__Problem details__: Update the records from the line that contains "Find the location" through the end, replacing "particular element" with "specific element" and keeping everything else the same. Give back only those lines, and leave the pictures out.

________________________________________

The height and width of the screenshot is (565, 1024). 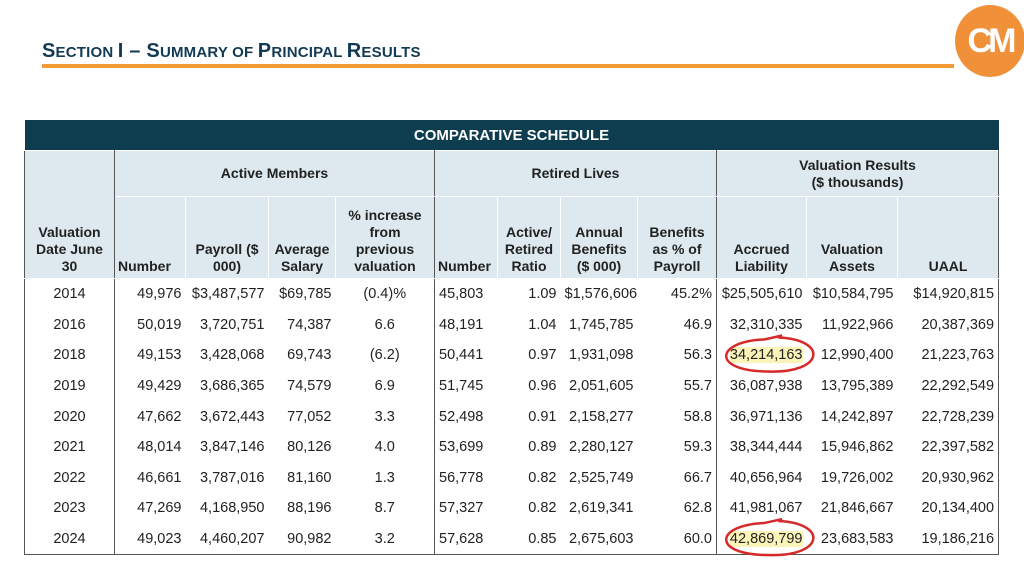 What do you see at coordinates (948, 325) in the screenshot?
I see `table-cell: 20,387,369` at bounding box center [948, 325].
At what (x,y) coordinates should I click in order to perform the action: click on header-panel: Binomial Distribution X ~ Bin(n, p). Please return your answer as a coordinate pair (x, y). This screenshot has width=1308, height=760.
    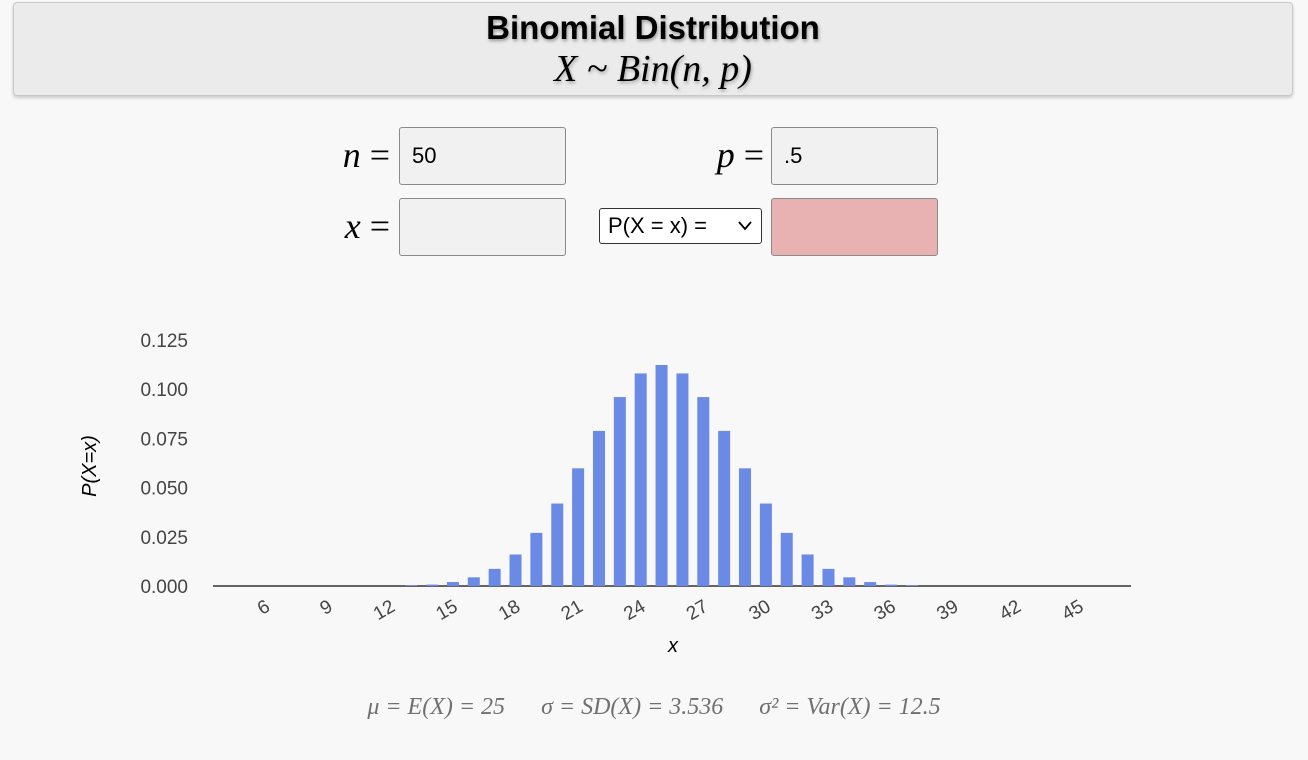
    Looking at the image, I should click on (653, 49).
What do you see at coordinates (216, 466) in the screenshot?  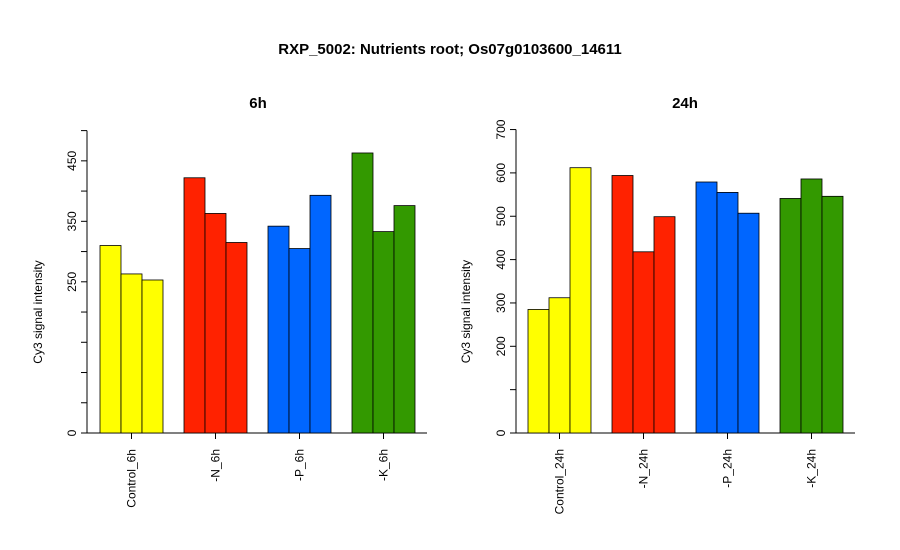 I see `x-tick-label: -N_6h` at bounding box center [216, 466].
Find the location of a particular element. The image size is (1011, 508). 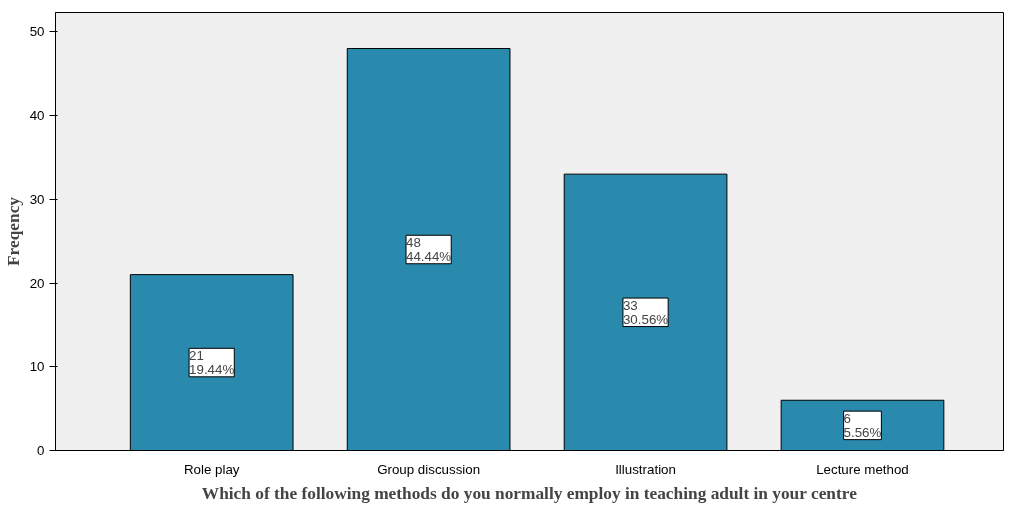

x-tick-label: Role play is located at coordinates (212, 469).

________________________________________

__Answer for the task__:
Find the location of a specific element. The image size is (1011, 508). 

x-tick-label: Role play is located at coordinates (212, 469).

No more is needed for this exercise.